Monday, December 11, 2017

The Rhine Valley to Rüdesheim

Fortunately, Saturday morning dawned bright and cloudless, if a little chilly, but what did we expect at this time of year? At least we would be able to see the castles high on the hills. A little mist might have come in handy at times for effect, but so far it was looking a lot nicer than it had the last time we came through the valley two years ago.

We spent much of the morning out on Vista Deck, where there were plenty of blankets out, hot coffee set up on the bar, and the bar staff ready to throw a little extra something into the coffee cup should you want it. We'll have to go back over our map to identify many of these towns and castles, but here are the photos:








The most famous section of the Rhine River is the Loreley, where the river bends around a high cliff. This has always been a very dangerous area for shipping because of the narrow river and the heavy current. Of course, this also means there is a story attached to it. It goes that Loreley was a beautiful mermaid with a sweet voice who sat up on the cliff singing and combing her hair. She was so distracting that sailors would forget their navigation and run into the rocks, capsizing their boats and often losing their lives. Eventually she lost heart because she couldn't charm every single man who saw her, and slipped back into the river, never to be seen or heard again. There is now a small monument to Loreley made by a German sculptress.

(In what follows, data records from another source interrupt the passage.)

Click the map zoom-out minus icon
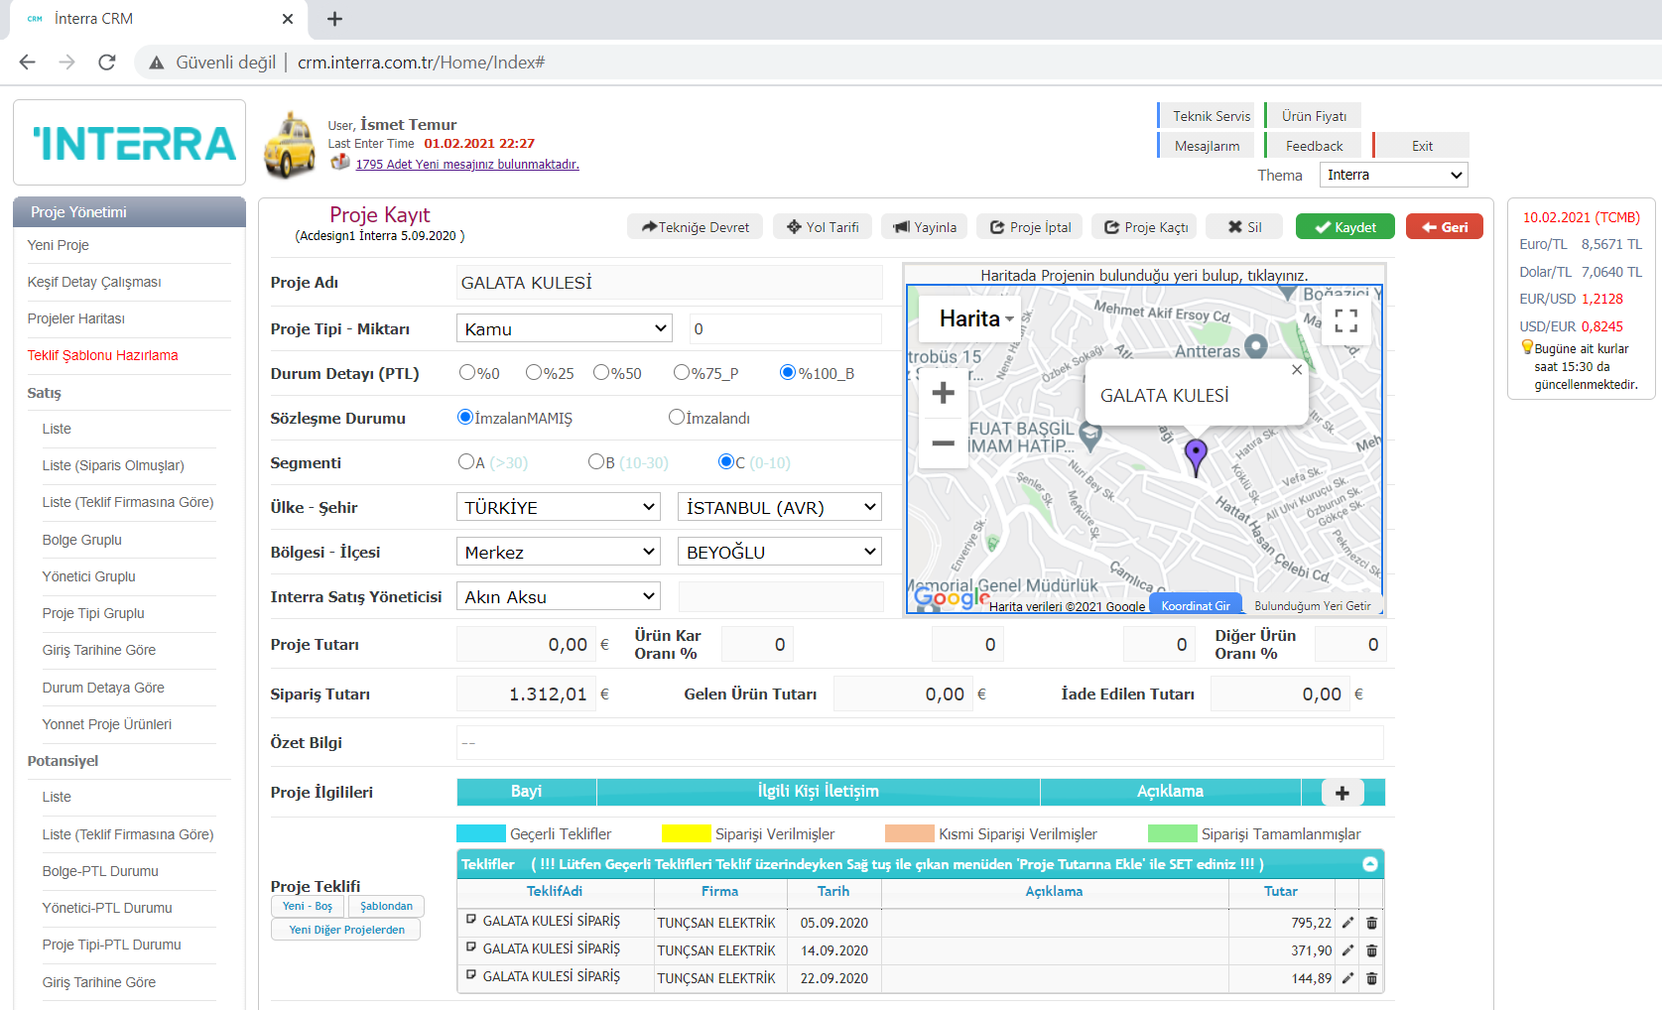 (x=943, y=443)
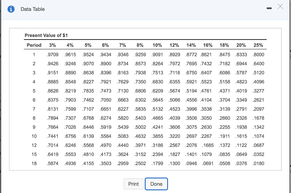Click the blue info icon beside Data Table
Viewport: 291px width, 193px height.
[x=11, y=9]
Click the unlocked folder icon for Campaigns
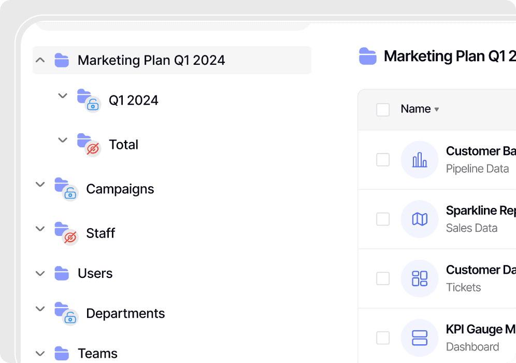This screenshot has width=516, height=363. tap(66, 189)
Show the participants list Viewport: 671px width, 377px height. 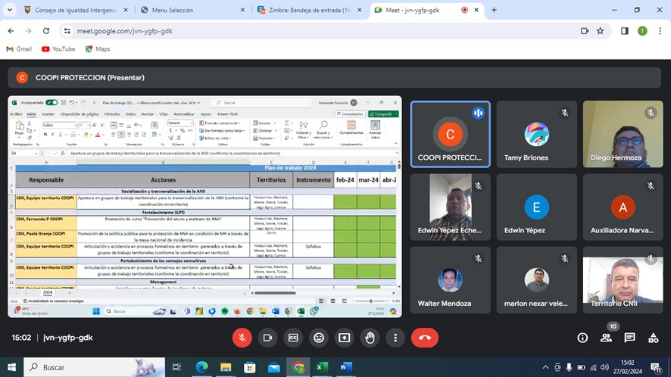[x=606, y=338]
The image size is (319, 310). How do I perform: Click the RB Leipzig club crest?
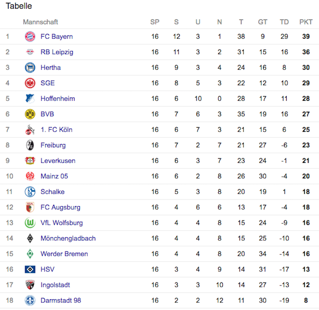[30, 52]
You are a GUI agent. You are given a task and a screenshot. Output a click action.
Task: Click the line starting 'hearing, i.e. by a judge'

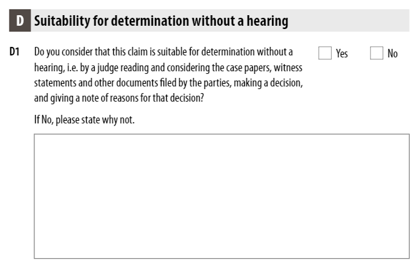[168, 68]
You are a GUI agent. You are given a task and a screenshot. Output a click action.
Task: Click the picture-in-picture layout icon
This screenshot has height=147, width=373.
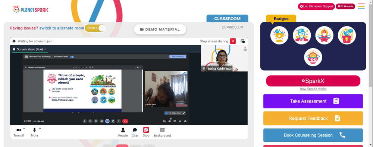coord(243,41)

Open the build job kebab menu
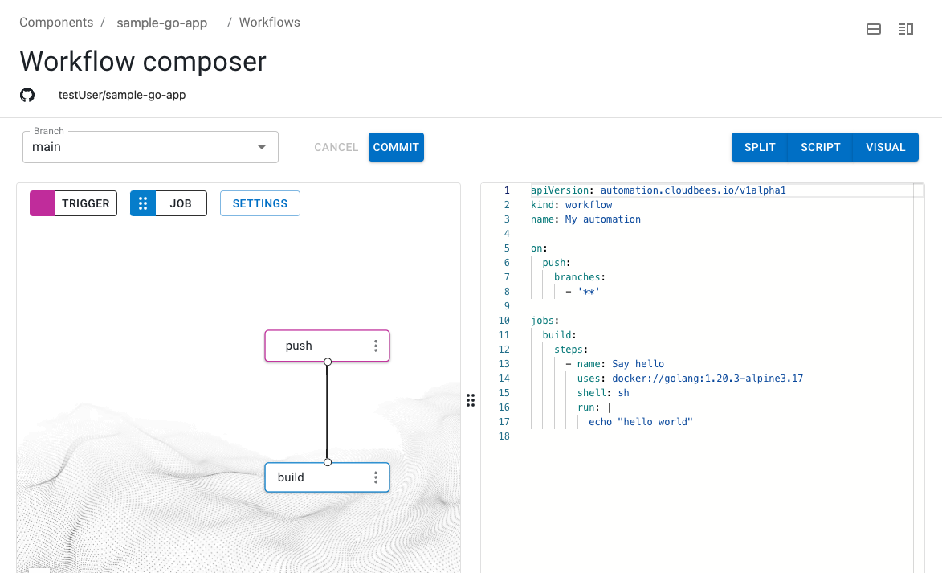376,477
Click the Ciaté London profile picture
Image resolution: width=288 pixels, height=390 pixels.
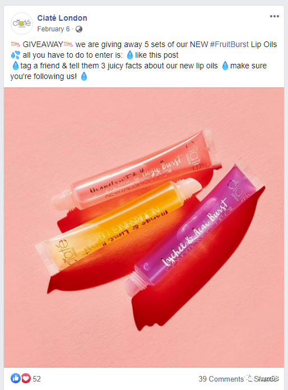point(22,24)
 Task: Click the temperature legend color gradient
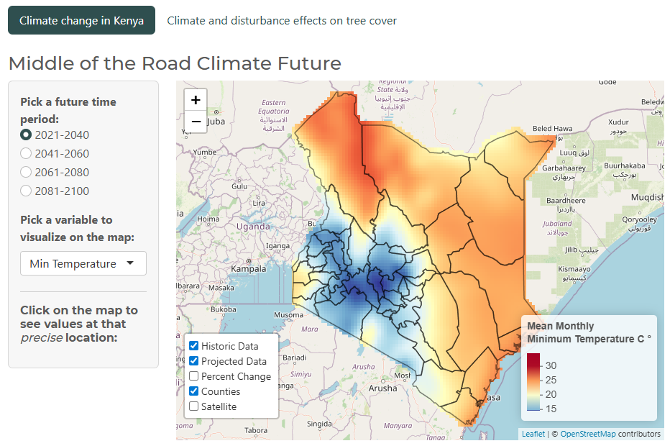(533, 381)
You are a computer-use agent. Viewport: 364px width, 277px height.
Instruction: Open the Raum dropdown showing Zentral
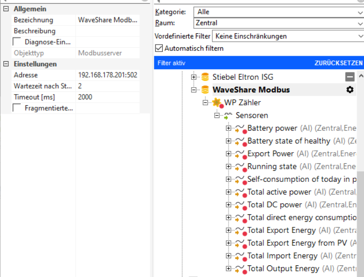coord(278,23)
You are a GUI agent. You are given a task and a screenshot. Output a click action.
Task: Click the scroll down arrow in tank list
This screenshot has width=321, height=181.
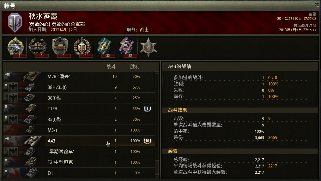click(157, 177)
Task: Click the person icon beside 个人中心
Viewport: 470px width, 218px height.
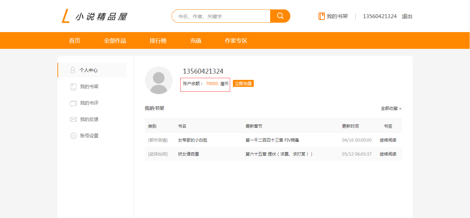Action: click(73, 70)
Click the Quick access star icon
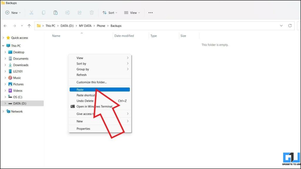Image resolution: width=301 pixels, height=169 pixels. 9,38
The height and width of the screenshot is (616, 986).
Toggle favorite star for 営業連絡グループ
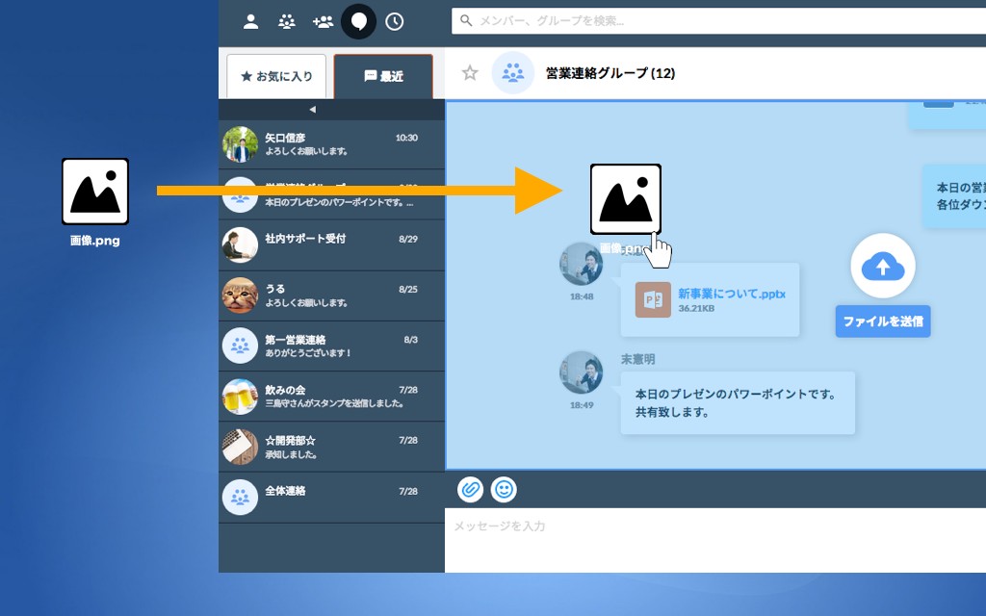click(x=470, y=73)
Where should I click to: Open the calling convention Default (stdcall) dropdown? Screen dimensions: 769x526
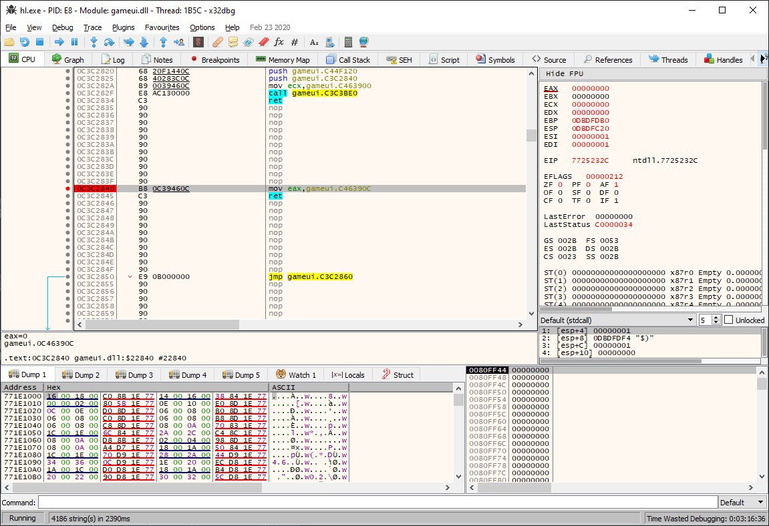pyautogui.click(x=617, y=320)
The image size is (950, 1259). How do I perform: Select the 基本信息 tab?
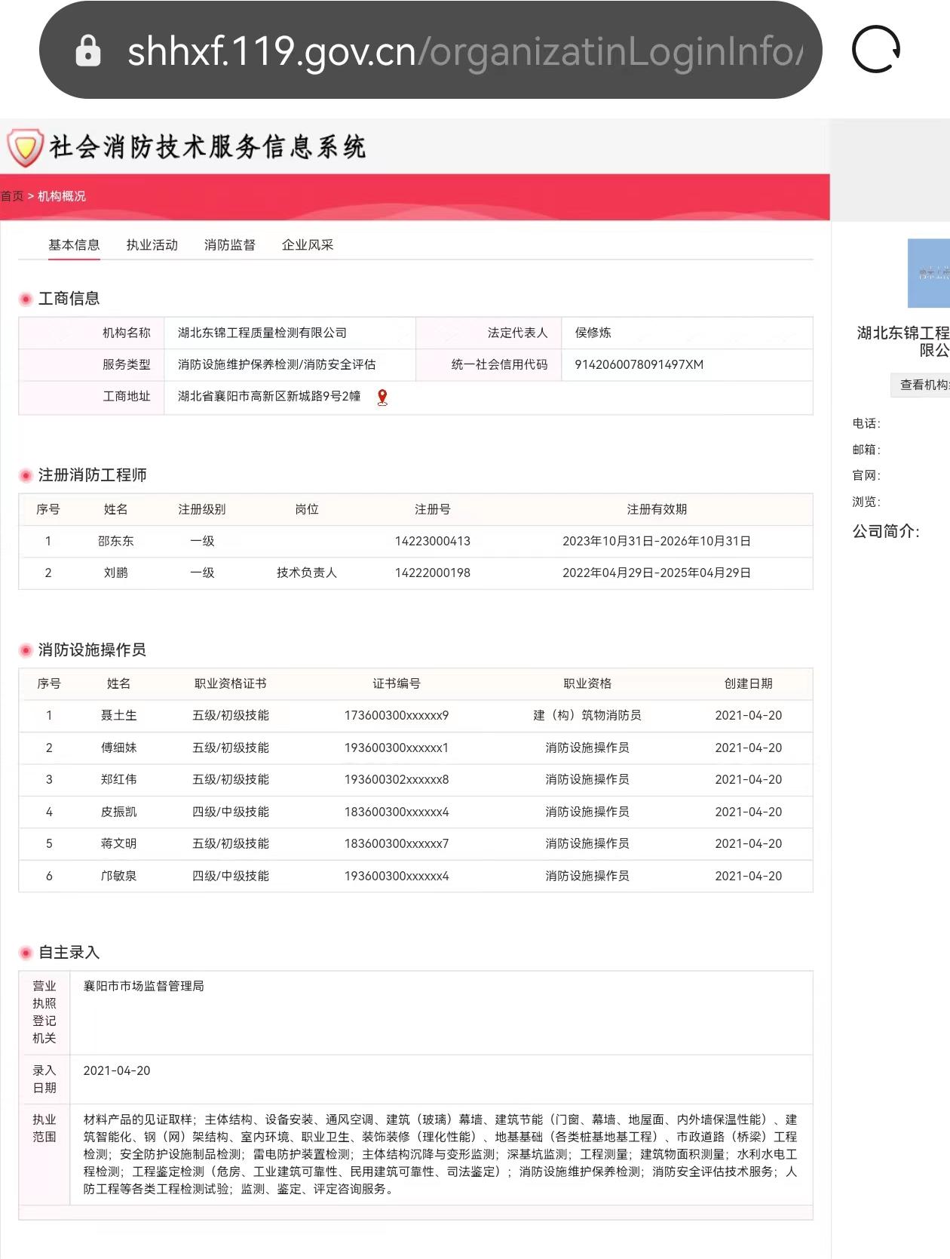[x=74, y=244]
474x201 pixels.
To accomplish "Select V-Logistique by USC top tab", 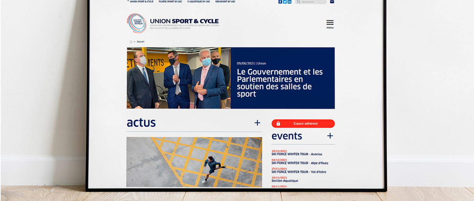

We arrived at Rüdesheim around mid-day. We had booked a tour of the town for the afternoon, that included a visit to the market and the Memorial to the Unification of Germany - the first one in the late 1800s that brought all of the independently governed provinces together to create the country.

There is an open cablecar that goes up to the memorial, and a number of people were asking if we would be taking that route or if we would be using the buses. As it turned out, one of the groups in the tour was designated to take the cablecar, and since we were already in that group, we stuck with it. It turned out to be a slightly longer tour as we had to walk from the ship at one end of town to the buses at the other end of town, and then halfway back again to the cablecar station. Then we spent quite a bit of time at the memorial while our guide, Manfred, explained in his rather witty way about the history of the area and the unification.



Does he look a little cold???

Look who else was riding the cablecar!





When we got back into town, we took a quick peek at the market as we headed toward one of the restaurants where we were to taste the official drink of town, Rüdesheimer Kaffee, coffee made with Asbach Uralt brandy, coffee, whipped cream and a sprinkle of chocolate shavings on top. That was delicious, but it didn't leave us with much time for the market afterward, as we also had an evening concert at Eberbach Monastery not long after dinner. The market was already looking very crowded at 4:30, given the six river cruisers in town, so we did a little shopping at the German Christmas store, Käthe Wohlfahrt, and walked back to the ship to prepare for dinner and the evening excursion.




Back in town before going for our coffee, Manfred took us to a hotel where they found a great use for leftover huge wine barrels - they turned a number of them into rooms! They are just big enough for a bathroom in the back and two beds, one on each side of the door. The story goes that people would originally take them when they only needed a place to lay their head after a long night of partying...now they are slightly more expensive than the regular hotel rooms, but they still include breakfast!!





A candy stall selling Lebkuchen Herzen,
decorated gingerbread hearts

It was the busiest market we had seen so far

We knew that Eberbach Monastery must be very, very old (meaning not heated), since the excursion description said 'wear a warm coat'. It was after 8:00 when we finally got there, and they had had a dusting of snow up in the hills. It was too bad we didn't get a couple of minutes to take a few photos outside as the monastery church was very beautifully lit up, but we didn't want to hold anything up since our bus was running late already, so we rushed inside.

They weren't kidding - it was quite chilly inside, enough that the lights for the performance were creating something of a fog inside, as you can see from the pictures. They were passing out plush Crystal cruises blankets for us to sit on, and more for over our laps.

Once we got settled, the string quartet, a group of ladies called La Finesse, came out and started their first piece. The excursion was described as a 'classical concert'; well, they were playing classical music to start, but modernized versions of the classics! Then they added a few more modern pieces that were written for strings, and ended up with a medley of classics that have been updated and used in movies and such. They reminded us a bit of the Trans Siberian Orchestra and their updated take on Beethoven.





We were still all rather chilly by the time we got back to the buses and then the ship, so there were quite a few people in the Palm Court for a drink, hot or cold, and "fortified", if you know what we mean!